It isn’t an eggcorn. It’s simply a horribly mangled phonetic spelling.
But that’s as it should be - Google is only helping you find what’s out there, not creating it.
Your editor’s right. It’s a perfectly cromulent word!
Anyway, I think we should be able to just make words up as we go-goesalongway
I reread the email the editor sent me, and now I’m cringing even more. He claims that in addiction to the people telling him it was a real word, he also found it on the Internet. I’m not sure which is worse - using the word to begin with, or claiming it is a real word because he found it on the Internet.
He does give a little, though, when he says “your word makes more sense.” So I just want it known that “undulate” is my word. Mine. Please don’t use it without written permission from me. If you need a word that means “rolling”, I suggest you make one up.
That’s not “giving a little”, that’s a total climbdown.
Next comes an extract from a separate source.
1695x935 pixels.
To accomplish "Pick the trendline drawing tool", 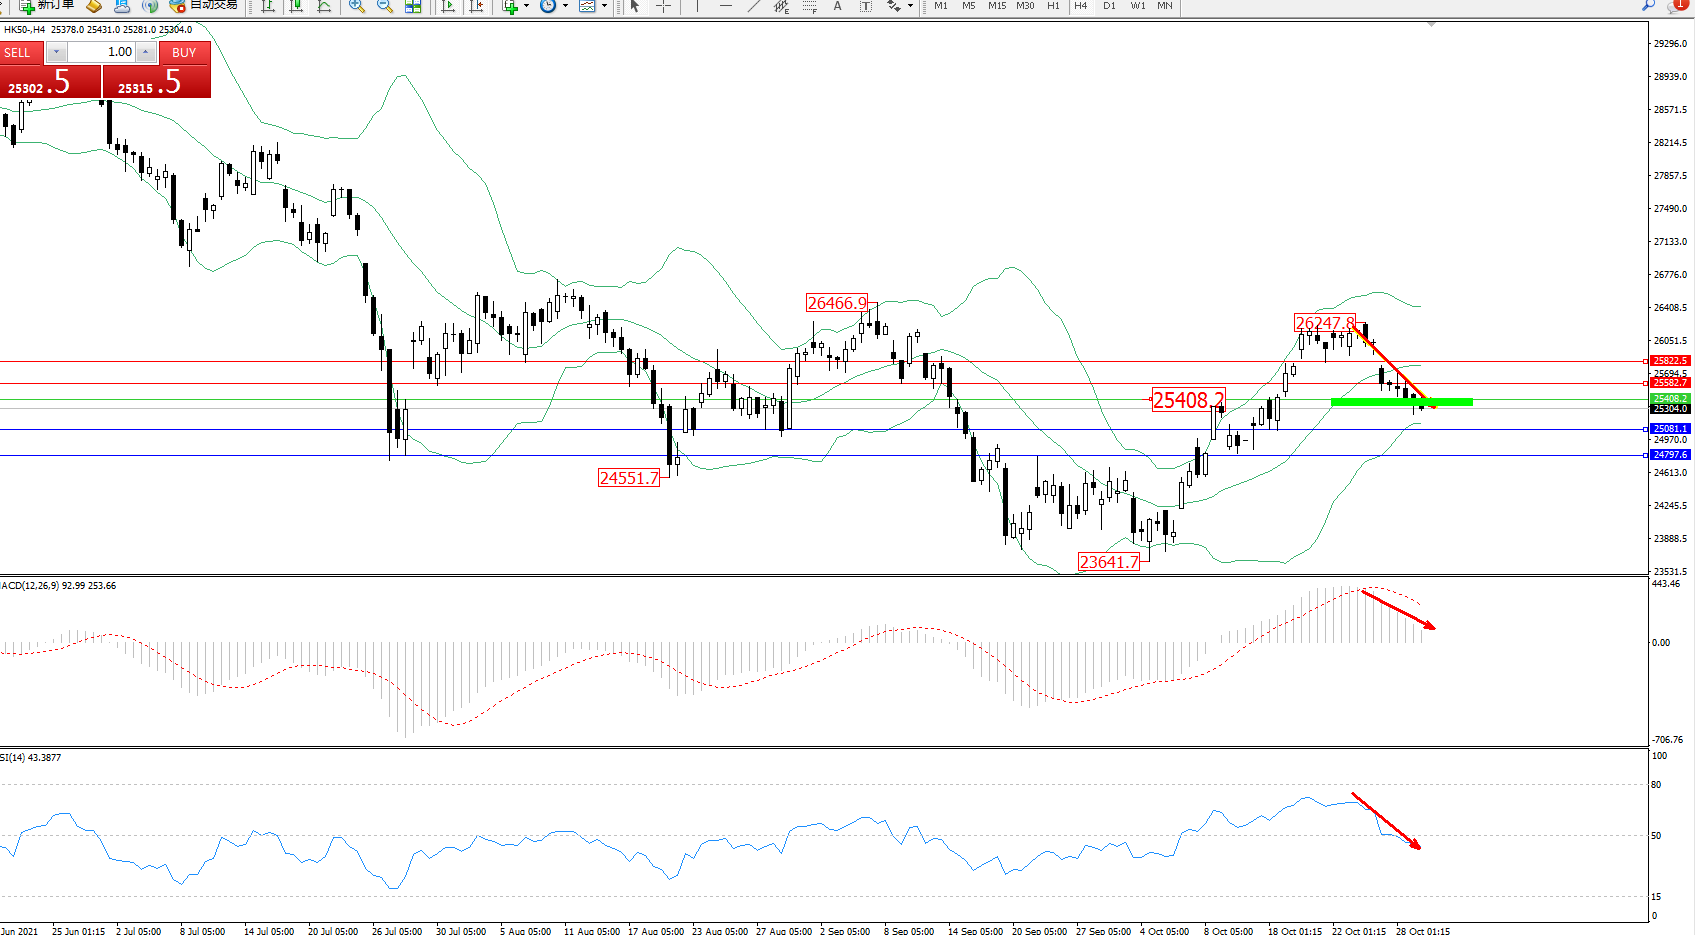I will click(754, 6).
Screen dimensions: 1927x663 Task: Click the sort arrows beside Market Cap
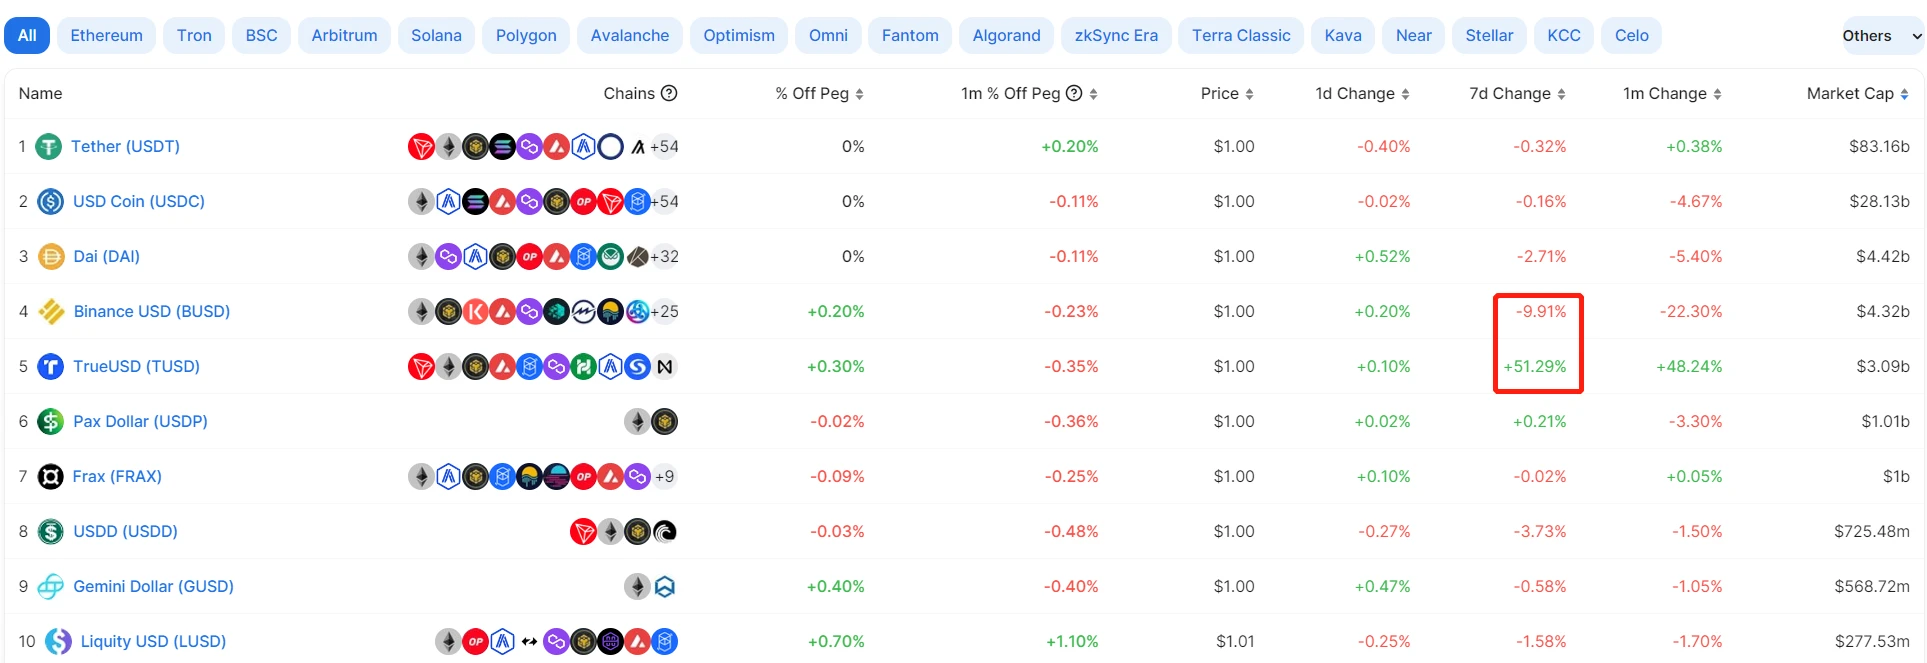[1904, 94]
It’s self-righteous-prick-speak for “I was totally wrong, you were right, but I’d sooner die than admit that to you.”
I was going to say that a varied and imaginative vocabulary will embiggen any man.
:dubious:
Never mind. You’ll get a new editor when this one is abducted by Nigerian scammers.
For all intensive porpoises, that’s a perfuctly good utilization of that word. I would of used it in the same way two.
The guy’s an editor? How the hell did that happen!?
That’s actually spelled “yoodle-i-zayshun”.
I knew before I even started this thread that I was damning myself. There is no way you can start a spelling or grammar thread without misusing/misspelling a word at least once. I accepted my fate before my fingers hit the keyboard.
It’s called ‘Gaudere’s Law’. But don’t worry: anyone can make a Freudian slit.
What if all I have is Jungian scissors?
Just don’t run with them.
Or onjulate. That could get ugly.
Didn’t he write The English Patient?